ASHLEYS is implemented as a Python3 tool using standard libraries for BAM processing (Pysam, github.com/pysam-developers/pysam) and machine learning (Pedregosa et al., 2011), and includes a test dataset.
3 Models
ASHLEYS pretrained classifiers were tuned on a large dataset (n = 2304) generated as part of the Human Genome Structural Variation Consortium (HGSVC) (Chaisson et al., 2019 Ebert, 2021 ). Model training including hyperparamter tuning and training error estimation was performed with 50 iterations of nested class-balanced 5-fold cross-validation (Fig. 1C, Supplementary Information). Model generalization performance was assessed on an independent test dataset (n = 456) labeled by the same domain expert (Sanders et al., 2020). We recommend a linear support vector classifier (SVC) as default model for labeling new Strand-seq data. The SVC model shows consistently high performance on training (F1 score 93.9%, accuracy 91.6%) and on independent test data (F1 score 95.6%, accuracy 92.5%) (Fig. 1C), suggesting that the SVC is not overfitted to the training dataset.

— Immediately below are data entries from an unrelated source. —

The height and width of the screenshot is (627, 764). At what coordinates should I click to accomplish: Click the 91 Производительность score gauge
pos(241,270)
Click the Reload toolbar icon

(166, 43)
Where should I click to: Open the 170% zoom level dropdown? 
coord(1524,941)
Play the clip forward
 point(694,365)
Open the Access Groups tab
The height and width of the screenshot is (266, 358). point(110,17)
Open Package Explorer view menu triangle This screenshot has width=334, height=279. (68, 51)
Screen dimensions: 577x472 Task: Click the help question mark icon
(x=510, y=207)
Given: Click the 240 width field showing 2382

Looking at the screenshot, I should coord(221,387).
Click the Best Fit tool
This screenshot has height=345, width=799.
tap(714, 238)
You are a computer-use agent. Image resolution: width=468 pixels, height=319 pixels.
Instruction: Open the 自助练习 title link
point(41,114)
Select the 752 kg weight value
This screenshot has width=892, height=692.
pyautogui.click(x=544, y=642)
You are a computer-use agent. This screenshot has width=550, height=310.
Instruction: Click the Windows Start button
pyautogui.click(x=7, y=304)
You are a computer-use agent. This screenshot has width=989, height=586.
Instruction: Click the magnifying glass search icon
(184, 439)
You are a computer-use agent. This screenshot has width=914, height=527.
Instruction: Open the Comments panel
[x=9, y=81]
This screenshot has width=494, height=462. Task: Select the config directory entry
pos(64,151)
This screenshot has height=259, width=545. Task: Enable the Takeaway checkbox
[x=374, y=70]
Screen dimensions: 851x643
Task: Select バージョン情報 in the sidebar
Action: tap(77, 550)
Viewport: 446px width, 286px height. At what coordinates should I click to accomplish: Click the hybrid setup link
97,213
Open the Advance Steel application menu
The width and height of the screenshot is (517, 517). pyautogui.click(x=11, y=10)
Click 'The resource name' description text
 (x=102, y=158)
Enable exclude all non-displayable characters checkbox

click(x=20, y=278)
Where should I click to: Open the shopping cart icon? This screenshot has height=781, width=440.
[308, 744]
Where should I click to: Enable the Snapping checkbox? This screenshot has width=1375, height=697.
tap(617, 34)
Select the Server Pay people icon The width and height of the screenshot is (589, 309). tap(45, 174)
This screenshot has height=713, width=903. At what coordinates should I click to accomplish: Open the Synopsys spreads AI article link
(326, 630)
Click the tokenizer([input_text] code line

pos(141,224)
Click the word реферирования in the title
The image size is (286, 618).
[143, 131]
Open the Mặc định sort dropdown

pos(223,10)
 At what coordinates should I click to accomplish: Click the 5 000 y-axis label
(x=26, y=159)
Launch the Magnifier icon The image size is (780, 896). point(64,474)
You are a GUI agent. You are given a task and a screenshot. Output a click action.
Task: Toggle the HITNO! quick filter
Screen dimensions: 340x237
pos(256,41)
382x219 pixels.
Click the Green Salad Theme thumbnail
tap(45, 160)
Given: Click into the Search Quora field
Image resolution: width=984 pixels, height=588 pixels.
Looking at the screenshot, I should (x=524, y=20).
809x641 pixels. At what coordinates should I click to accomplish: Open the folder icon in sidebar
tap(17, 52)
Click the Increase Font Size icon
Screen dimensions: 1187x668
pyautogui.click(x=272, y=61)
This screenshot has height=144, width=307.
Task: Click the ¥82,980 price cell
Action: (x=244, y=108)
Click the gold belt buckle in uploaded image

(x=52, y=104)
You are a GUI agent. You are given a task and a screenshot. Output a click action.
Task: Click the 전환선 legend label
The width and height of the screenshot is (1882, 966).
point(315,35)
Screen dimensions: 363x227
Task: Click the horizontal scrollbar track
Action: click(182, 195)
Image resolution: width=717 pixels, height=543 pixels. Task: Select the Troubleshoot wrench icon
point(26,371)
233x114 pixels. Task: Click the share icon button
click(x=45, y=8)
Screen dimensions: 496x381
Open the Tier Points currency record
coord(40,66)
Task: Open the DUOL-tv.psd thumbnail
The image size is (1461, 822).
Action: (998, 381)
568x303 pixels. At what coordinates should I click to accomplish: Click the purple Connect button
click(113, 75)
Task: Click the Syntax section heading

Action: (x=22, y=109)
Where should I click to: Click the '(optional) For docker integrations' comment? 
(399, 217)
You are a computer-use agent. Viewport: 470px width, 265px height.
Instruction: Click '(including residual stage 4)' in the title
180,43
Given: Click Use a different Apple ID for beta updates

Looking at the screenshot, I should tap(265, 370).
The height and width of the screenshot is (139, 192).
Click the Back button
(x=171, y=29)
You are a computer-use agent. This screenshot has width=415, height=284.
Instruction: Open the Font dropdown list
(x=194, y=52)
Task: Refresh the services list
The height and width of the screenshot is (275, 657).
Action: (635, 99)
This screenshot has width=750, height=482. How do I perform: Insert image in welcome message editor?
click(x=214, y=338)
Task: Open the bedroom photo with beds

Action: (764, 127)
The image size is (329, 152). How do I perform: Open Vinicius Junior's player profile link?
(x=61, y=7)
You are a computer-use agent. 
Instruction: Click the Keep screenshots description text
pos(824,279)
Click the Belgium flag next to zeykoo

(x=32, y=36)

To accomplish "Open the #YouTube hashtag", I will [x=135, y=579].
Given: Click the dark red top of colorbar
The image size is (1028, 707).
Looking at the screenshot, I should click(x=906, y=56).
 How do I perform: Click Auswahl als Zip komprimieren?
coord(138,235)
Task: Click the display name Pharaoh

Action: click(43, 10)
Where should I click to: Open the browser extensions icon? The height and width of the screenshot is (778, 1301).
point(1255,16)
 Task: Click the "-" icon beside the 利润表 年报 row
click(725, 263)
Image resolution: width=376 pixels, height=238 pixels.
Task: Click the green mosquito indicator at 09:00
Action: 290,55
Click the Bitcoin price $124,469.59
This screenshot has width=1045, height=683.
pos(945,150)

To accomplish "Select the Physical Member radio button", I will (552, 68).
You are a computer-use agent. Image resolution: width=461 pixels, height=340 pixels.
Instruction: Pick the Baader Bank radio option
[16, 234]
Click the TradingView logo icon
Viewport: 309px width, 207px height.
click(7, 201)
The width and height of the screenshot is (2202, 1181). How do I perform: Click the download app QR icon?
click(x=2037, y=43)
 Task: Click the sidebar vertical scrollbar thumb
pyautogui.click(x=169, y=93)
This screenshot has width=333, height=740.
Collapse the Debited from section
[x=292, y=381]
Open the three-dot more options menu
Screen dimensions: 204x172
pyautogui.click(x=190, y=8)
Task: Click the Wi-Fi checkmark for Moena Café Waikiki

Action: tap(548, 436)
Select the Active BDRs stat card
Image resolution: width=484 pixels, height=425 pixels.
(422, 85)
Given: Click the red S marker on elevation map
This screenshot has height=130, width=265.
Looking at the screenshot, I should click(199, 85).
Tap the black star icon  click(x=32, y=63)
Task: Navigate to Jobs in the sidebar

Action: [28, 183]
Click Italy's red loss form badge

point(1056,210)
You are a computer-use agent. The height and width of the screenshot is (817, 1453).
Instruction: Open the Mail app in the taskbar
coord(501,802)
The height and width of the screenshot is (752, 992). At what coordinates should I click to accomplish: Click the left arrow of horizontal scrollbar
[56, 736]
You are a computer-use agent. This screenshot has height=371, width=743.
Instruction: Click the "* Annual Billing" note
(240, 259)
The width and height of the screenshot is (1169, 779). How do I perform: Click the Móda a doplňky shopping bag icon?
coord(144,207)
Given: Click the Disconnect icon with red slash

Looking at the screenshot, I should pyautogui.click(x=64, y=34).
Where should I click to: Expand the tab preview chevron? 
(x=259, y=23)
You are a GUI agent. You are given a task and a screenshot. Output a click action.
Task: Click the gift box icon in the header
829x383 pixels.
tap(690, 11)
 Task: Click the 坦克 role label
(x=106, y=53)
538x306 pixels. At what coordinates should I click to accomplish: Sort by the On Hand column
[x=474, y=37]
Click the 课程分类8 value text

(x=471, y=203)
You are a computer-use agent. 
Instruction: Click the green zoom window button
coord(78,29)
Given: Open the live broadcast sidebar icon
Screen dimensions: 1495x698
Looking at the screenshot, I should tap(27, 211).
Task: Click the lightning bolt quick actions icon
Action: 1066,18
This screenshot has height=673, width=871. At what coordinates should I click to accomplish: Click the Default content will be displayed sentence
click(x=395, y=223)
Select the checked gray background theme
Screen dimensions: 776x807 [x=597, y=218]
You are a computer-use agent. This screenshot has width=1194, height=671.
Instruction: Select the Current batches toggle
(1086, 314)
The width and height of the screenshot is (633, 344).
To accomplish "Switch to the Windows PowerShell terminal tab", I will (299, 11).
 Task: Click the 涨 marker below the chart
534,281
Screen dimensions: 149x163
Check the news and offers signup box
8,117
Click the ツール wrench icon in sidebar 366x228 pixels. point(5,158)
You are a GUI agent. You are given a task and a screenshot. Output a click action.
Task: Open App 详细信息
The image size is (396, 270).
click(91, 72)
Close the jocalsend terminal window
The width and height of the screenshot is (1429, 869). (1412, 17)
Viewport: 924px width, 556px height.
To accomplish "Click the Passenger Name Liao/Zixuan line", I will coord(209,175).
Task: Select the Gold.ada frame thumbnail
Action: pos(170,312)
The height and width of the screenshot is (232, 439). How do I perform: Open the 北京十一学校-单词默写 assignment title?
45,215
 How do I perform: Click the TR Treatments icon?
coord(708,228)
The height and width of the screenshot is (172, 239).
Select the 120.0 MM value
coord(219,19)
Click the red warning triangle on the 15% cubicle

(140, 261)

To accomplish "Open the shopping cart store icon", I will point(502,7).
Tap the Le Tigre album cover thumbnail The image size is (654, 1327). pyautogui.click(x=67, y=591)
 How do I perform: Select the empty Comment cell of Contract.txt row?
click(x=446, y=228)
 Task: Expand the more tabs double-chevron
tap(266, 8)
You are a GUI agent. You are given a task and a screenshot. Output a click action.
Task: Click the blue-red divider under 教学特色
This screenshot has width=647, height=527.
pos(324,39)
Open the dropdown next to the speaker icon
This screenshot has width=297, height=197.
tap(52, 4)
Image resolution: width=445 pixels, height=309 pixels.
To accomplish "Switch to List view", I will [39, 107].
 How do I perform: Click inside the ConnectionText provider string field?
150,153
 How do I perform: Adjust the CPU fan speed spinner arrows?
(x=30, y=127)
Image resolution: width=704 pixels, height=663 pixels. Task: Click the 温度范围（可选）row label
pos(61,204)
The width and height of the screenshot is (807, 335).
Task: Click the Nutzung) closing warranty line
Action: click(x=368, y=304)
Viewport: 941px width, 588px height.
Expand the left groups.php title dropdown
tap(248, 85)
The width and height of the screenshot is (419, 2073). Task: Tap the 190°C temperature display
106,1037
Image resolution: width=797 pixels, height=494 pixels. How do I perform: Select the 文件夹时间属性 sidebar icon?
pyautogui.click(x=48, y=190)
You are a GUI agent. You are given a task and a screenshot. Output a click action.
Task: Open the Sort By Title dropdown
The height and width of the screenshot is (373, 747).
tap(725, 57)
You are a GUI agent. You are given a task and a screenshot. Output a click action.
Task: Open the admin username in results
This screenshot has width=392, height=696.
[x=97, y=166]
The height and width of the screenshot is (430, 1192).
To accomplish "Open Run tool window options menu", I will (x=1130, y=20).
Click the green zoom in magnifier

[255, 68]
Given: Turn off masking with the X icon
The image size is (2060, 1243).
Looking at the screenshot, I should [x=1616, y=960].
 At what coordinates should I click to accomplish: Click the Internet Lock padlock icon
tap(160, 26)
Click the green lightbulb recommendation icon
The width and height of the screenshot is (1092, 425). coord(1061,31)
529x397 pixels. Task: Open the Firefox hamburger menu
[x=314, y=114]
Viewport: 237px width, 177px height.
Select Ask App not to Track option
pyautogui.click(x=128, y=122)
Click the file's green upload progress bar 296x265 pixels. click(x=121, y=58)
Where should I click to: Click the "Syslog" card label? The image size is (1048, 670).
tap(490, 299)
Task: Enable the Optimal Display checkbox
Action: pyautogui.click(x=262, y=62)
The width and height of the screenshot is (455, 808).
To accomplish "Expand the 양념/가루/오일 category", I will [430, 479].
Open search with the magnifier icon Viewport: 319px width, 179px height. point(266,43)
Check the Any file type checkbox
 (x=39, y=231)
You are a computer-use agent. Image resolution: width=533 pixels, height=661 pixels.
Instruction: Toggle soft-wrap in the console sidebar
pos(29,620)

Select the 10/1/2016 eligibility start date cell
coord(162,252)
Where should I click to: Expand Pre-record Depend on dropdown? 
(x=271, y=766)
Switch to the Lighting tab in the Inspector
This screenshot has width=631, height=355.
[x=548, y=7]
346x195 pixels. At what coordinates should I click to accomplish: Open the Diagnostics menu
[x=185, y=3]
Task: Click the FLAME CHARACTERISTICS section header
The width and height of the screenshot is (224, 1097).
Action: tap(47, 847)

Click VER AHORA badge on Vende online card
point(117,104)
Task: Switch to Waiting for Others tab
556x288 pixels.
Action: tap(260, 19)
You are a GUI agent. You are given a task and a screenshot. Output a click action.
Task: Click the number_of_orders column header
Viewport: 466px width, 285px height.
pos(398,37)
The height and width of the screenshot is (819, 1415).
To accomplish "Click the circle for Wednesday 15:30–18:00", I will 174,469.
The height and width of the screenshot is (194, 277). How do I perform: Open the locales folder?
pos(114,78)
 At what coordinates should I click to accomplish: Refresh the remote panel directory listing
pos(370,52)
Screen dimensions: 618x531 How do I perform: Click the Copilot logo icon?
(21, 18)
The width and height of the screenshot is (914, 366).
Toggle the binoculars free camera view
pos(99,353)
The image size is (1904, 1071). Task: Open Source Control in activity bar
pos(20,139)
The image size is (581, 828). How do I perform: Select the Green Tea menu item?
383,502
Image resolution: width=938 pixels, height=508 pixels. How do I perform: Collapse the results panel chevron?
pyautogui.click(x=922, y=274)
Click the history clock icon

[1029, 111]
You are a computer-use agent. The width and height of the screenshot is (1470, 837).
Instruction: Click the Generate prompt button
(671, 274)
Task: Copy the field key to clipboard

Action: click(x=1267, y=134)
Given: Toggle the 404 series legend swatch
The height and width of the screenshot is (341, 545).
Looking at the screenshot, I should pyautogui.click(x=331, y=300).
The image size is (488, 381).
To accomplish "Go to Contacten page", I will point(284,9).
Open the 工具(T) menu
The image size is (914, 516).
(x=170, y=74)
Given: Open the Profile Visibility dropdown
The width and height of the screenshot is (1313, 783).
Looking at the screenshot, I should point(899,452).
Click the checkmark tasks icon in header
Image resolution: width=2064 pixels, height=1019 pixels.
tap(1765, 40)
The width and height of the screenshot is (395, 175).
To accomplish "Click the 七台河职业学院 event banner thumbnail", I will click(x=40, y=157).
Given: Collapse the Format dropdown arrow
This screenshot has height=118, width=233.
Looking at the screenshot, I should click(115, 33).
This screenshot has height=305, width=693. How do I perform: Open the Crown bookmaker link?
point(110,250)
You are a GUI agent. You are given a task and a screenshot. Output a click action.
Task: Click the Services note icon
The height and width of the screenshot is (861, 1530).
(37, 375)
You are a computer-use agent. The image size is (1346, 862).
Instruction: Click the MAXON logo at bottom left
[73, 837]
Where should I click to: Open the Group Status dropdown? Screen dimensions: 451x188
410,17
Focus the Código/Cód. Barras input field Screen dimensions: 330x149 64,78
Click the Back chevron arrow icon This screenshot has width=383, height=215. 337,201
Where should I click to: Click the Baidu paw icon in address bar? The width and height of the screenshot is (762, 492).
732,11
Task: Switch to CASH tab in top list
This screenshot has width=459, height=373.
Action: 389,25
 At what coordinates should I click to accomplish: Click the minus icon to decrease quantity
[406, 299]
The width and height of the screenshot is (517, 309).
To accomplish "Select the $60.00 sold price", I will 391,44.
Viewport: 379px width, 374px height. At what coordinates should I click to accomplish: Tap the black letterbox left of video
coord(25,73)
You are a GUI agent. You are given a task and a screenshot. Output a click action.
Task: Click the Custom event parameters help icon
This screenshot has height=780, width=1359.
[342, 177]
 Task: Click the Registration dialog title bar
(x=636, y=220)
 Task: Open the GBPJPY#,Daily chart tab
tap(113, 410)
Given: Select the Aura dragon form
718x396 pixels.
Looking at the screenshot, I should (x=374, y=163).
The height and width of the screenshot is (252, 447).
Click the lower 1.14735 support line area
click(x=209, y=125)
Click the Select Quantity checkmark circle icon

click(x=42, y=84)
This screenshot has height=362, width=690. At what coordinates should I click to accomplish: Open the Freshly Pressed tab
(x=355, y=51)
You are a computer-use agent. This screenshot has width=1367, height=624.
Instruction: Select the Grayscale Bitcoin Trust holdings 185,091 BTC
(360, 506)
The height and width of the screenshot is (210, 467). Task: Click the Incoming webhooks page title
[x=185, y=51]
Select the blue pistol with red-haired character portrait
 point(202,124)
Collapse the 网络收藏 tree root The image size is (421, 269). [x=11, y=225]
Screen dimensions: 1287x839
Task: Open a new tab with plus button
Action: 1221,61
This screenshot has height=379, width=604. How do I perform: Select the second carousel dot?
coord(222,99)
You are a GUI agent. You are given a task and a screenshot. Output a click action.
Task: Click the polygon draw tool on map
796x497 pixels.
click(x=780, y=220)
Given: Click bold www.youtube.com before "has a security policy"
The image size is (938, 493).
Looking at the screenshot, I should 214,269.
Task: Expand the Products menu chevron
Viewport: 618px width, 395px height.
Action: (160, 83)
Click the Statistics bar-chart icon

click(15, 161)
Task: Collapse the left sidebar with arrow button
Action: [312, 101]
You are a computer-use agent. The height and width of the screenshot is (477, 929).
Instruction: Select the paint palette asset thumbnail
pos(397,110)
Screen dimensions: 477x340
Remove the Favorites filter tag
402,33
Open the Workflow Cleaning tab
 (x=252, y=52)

In conclusion, ASHLEYS’ high performance and the resulting gains in efficiency facilitate scaling Strand-seq to even larger cohorts without burdening domain experts with an overwhelming amount of repetitive QC. This raises promising expectations for addressing further challenges such as extensive aneuploidy in cancer.
Acknowledgements
The authors thank the HGSVC for making the Strand-seq data publicly available. C.E. acknowledges the support by the Saarbrücken Graduate School of Computer Science.
Funding
Funding for this research project by the Human Genome Structural Variation Consortium (HGSVC) came from the following grants: National Institutes of Health (NIH) U24HG007497 (to J.O.K. and T.M.), the German Research Foundation [391137747 and 395192176 to T.M.] and the German Federal Ministry for Research and Education [BMBF 031L0184 to J.O.K. and T.M.].
Conflict of Interest: none declared.
Data availability statement
The Strand-seq data produced by the HGSVC are available under the accession PRJEB39750.